Banks are warning customers of the risk of their mobile banking credentials being stolen by malware masquerading as a Flash player sent to them through unwarranted messages or through pop-ups on websites.
According to Quick heal Security Lab report, a new Android malware named Android.banker.A2f8a has been detected which targets banking applications.
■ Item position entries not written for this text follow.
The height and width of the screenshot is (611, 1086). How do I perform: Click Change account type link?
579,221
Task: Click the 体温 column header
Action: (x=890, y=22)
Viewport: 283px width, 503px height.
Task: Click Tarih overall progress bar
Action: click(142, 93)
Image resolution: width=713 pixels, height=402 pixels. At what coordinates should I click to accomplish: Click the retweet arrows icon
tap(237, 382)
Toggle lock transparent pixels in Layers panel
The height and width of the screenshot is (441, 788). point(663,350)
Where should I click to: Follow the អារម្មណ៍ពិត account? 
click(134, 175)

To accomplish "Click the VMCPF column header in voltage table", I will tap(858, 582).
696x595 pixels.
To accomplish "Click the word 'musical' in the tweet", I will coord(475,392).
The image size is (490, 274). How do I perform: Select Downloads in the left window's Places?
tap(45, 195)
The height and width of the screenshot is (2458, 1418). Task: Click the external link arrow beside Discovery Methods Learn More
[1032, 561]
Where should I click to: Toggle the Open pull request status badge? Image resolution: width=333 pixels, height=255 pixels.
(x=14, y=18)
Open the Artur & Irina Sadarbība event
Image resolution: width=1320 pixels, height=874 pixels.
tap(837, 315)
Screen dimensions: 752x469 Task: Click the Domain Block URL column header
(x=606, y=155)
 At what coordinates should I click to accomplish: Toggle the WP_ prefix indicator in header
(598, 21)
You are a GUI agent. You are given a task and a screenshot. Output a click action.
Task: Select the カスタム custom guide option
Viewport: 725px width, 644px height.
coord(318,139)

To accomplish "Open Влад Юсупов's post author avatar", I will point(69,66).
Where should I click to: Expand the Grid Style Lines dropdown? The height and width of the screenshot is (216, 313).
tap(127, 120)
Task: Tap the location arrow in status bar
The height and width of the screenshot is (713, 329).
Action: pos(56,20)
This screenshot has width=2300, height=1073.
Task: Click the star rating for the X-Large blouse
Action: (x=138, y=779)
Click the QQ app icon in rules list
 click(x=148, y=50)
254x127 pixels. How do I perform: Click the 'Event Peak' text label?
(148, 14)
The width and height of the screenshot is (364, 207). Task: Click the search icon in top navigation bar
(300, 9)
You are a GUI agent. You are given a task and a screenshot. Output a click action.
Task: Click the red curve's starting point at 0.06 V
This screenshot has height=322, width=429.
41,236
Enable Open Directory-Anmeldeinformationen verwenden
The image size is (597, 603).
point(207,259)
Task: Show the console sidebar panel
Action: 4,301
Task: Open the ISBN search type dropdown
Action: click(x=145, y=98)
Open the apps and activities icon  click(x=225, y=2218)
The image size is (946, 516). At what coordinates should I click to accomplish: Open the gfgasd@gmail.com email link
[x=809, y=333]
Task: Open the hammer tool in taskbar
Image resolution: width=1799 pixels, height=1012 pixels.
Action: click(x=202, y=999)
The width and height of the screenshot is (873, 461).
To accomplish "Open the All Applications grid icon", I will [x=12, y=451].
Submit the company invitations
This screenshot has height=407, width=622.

The Trojan targets over 232 banking apps, which includes a few Indian banks like Axis Mobile, HDFC Bank MobileBanking, and iMobile by ICICI Bank, IDBI bank (Go Mobile and Go Mobile+), IDBI Bank mPassbook, Baroda mPassbook, Union Bank among others.
The fake app asks users for administrative rights just after setup. Even if a user initially denies admin access, the app continues throwing pop-up windows until the user accepts. Once the app gets admin rights, it hides its icon and seeks financial apps. In the background, the Trojan carris out some malicious tasks like hijacking SMSes and contact lists, disclosing location details and, which it uploads to malicious servers, showing fake notification etc. Since the malware can impede incoming and outgoing SMS from an infected phone, it can also bypass the OTP based two-factor authentication on the user’s bank-account.
Consumers with banking apps on their Android devices must note that Android 4.1, Adobe Flash Player has been discontinued. Even in the latest GooglePlay Store, there is no Adobe Flash Player app available.